EXERCISE GOAL -> Scan the listing below and copy each line holding the word "height".

[[ INFORMATION PROVIDED open ]]

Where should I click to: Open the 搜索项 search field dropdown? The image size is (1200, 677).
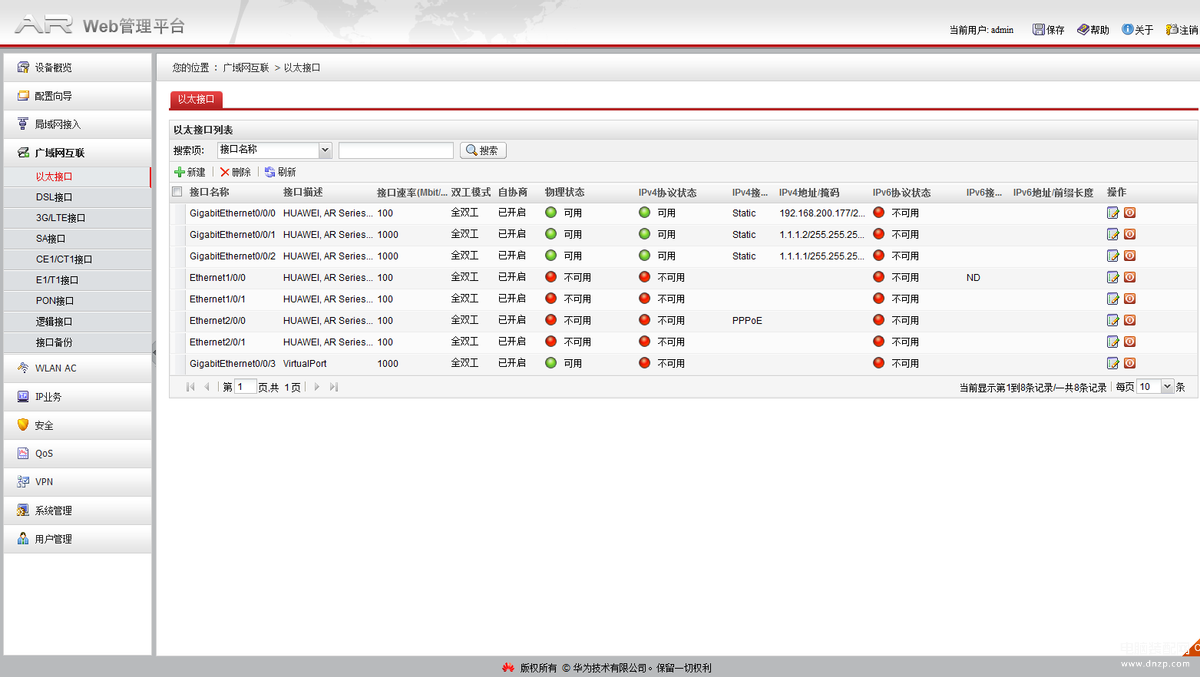click(325, 150)
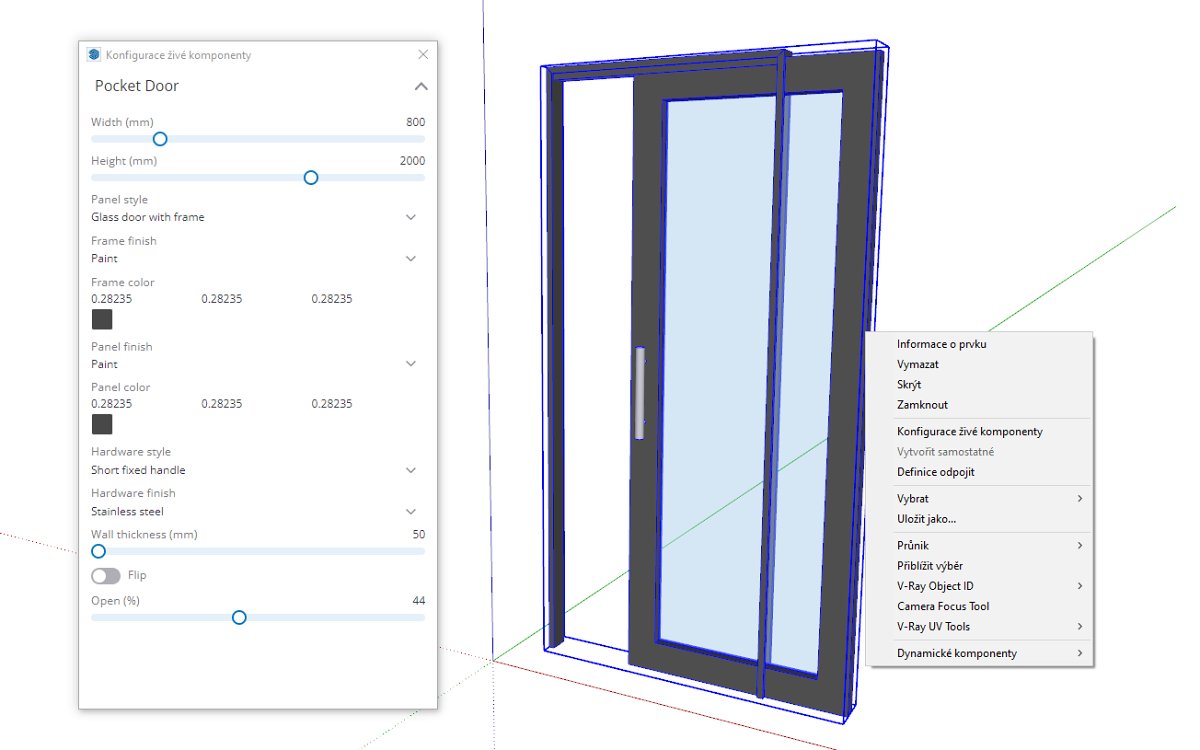
Task: Choose Vymazat in the context menu
Action: point(917,365)
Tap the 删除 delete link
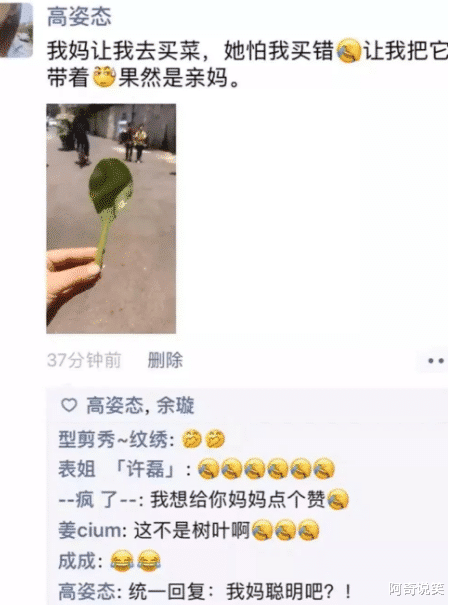 point(165,360)
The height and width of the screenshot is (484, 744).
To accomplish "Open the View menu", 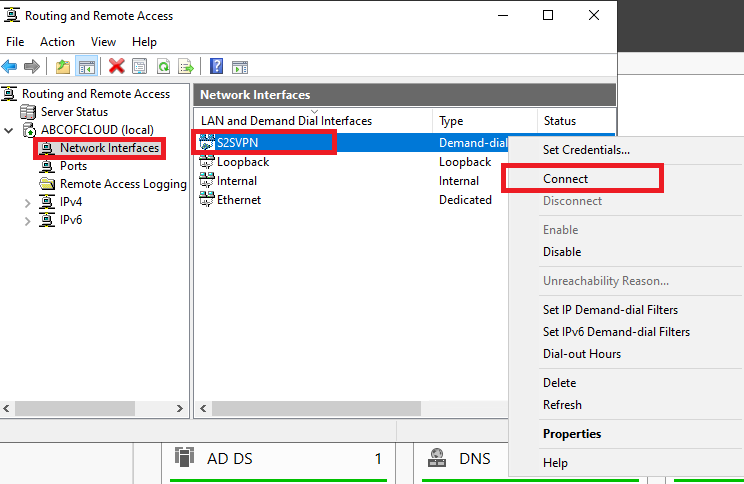I will coord(104,42).
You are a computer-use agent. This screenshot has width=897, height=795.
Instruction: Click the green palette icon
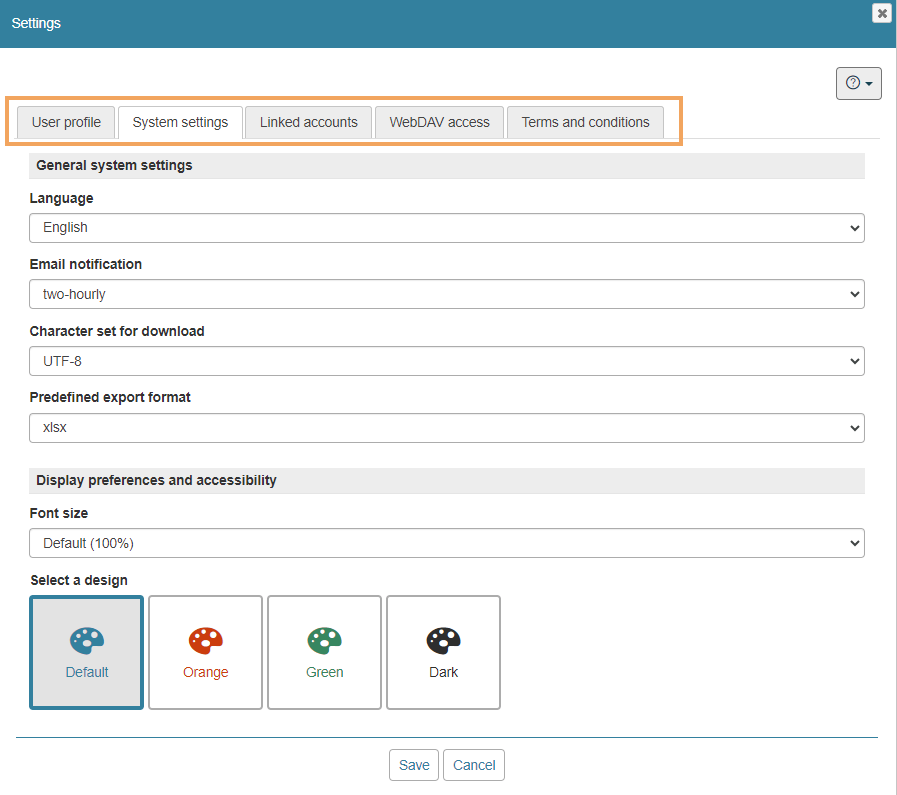click(324, 640)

[[ INFORMATION PROVIDED closed ]]

TASK SOLUTION ->
The height and width of the screenshot is (484, 744).
You are a computer-use agent. This screenshot has width=897, height=795.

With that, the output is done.